Micro-X-ray fluorescence combined with SEM/EDX

Mathias PROCOP
IfG – Institute for Scientific Instruments, Berlin, Germany

X-ray fluorescence spectroscopy (XRF) belongs to the analytical methods having the lowest minimum detection limits. Knowing this researchers attempted a soon as EDX spectrometers became commercially available to combine electron and photon excited X-ray spectroscopy in the scanning electron microscope (SEM). The SEM itself was used as the X-ray tube, but its low power in the µW range resulted in long spectrum acquisition times. Recent developments of small power (30 to 50 W) micro-focus X-ray tubes and focussing polycapillary X-ray optics enable a much more efficient excitation of X-ray fluorescence and, moreover, focussing the primary X-rays down to about 50 microns. X-ray tube and optics form a micro-focus X-ray source which has been commercially available as attachment to any SEM since a few years.  Fluorescence spectra are measured with the existing EDX spectrometer at count rates comparable with electron beam excitation.

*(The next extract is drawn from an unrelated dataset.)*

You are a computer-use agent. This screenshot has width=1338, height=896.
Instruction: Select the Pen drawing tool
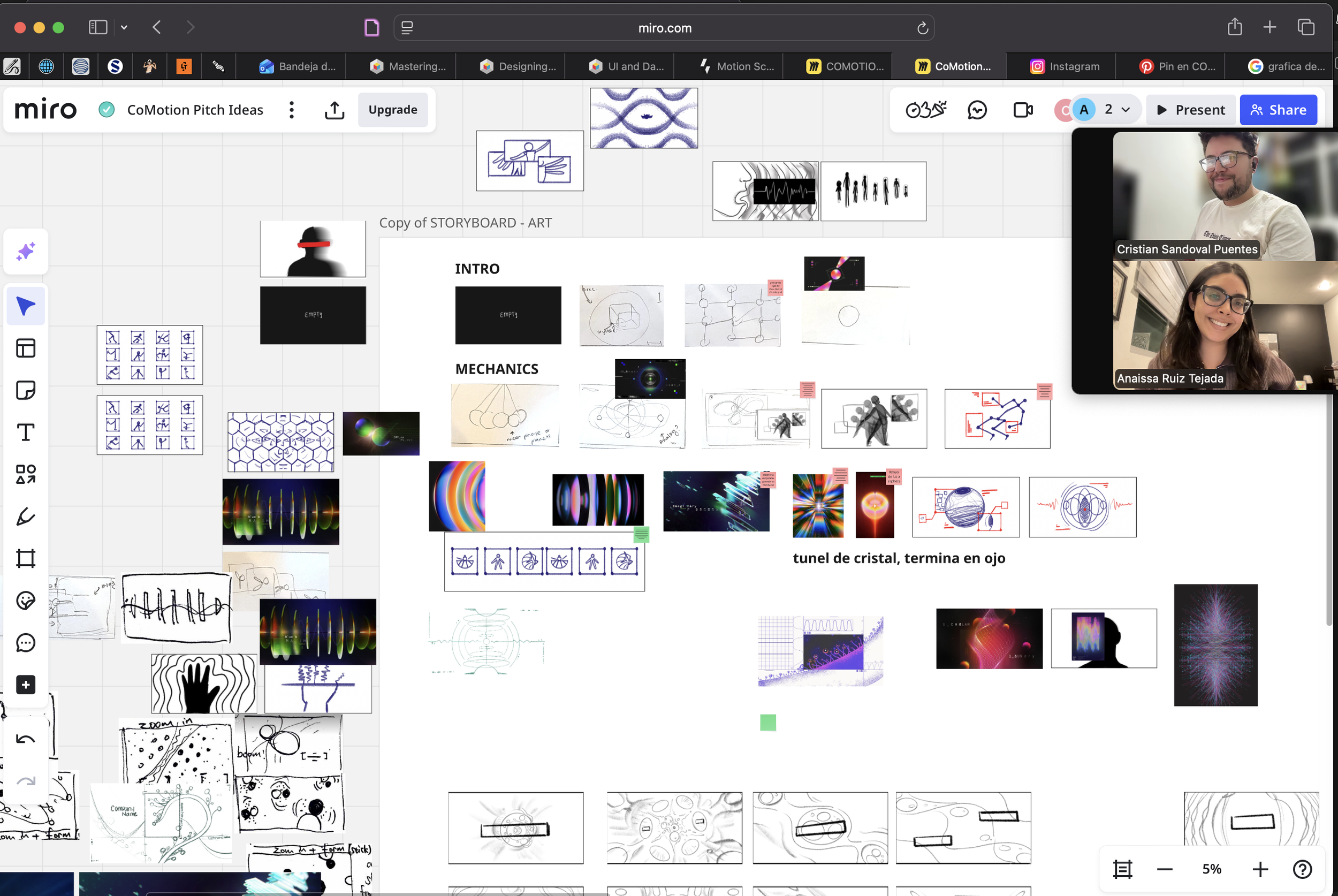click(x=26, y=517)
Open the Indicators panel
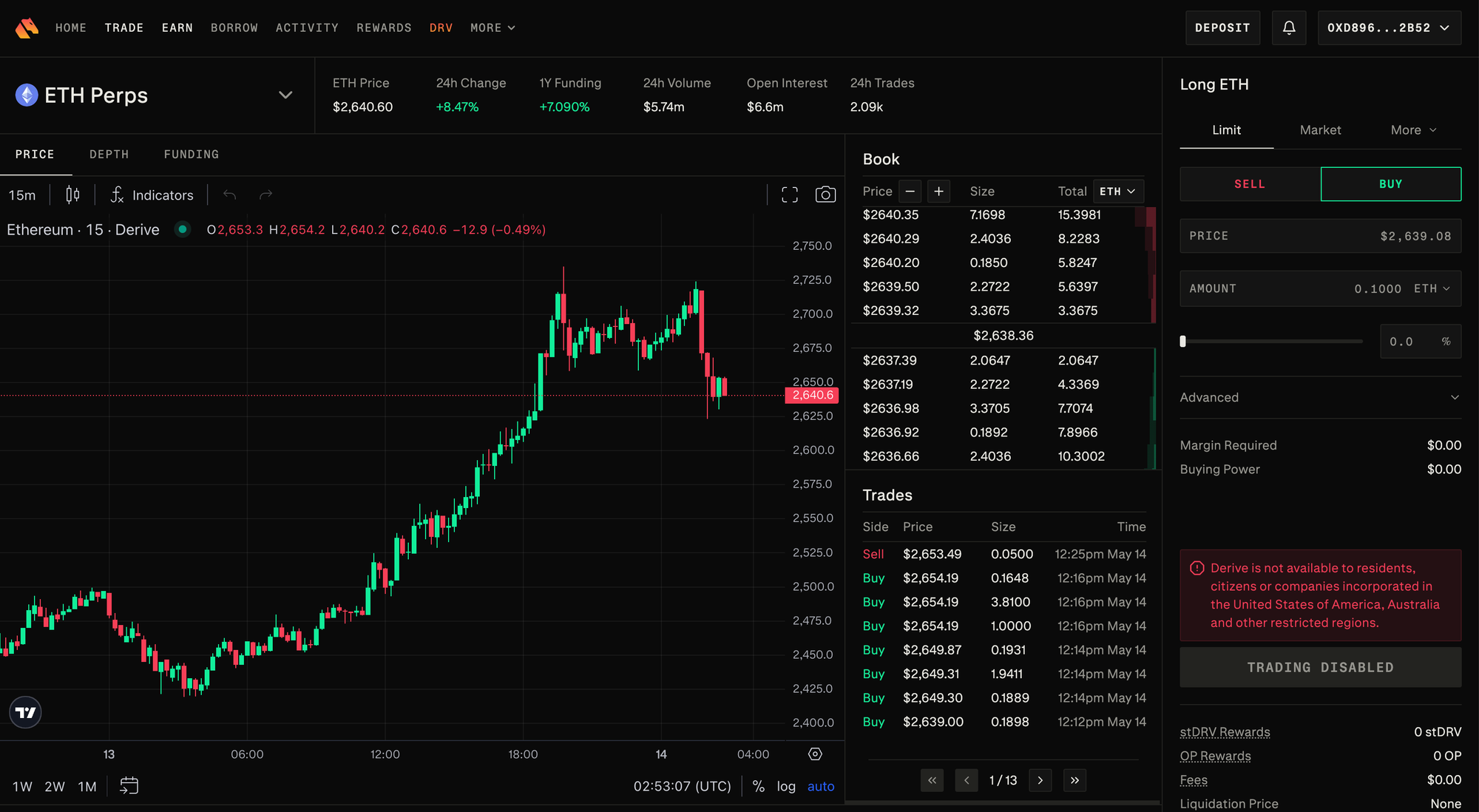 click(152, 194)
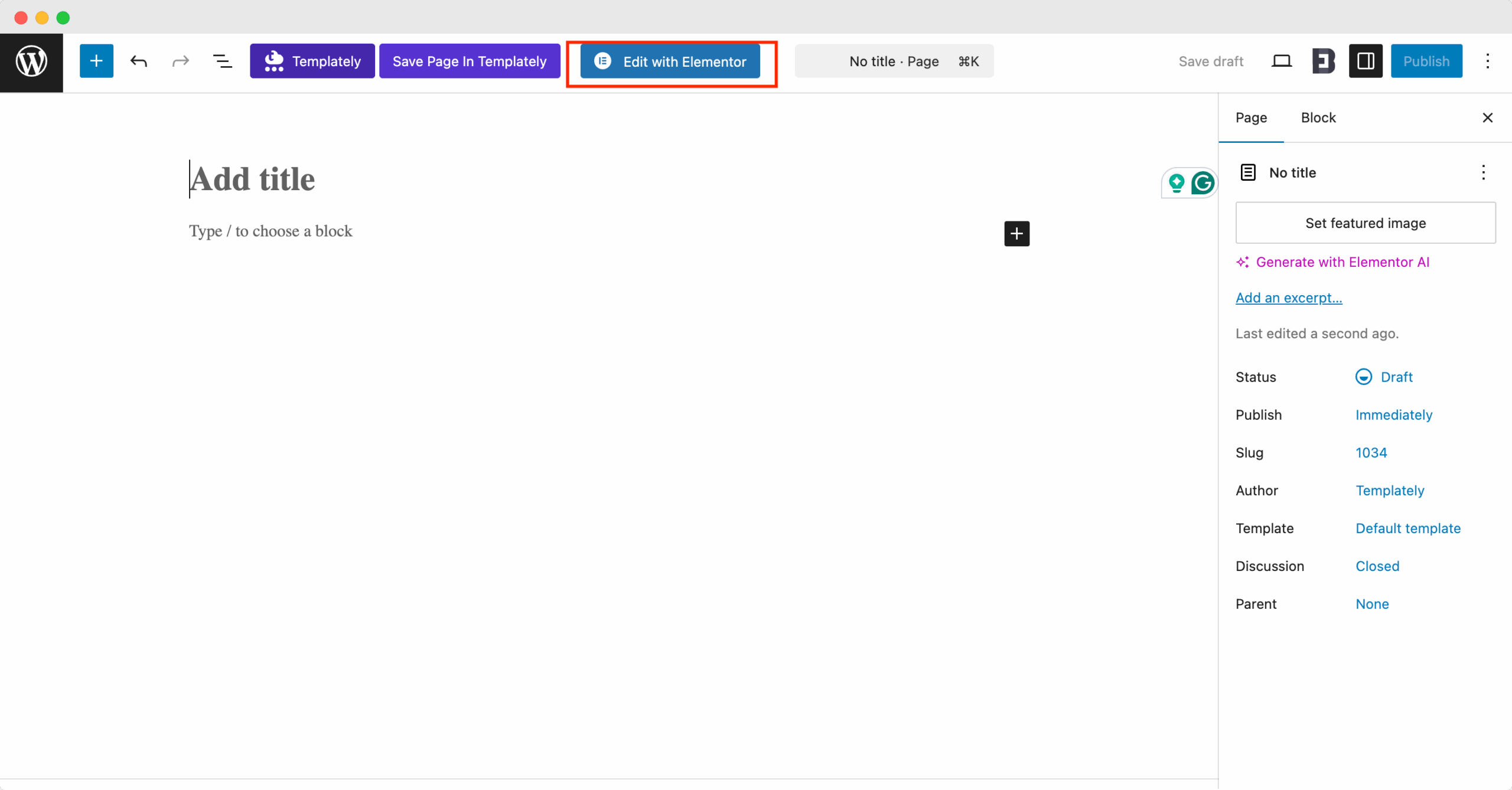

The advantage to have XRF as a second analytical method with the SEM is not only the lower detection limit, but also the extension of the measurable spectrum range up to 40 keV and the detection of elements or objects buried a few microns beneath the specimen surface.

The presentation explains the operation of the micro-focus X-ray source, similarities and differences in spectrum processing and quantification in comparison with electron beam excitation and gives finally a few examples of application.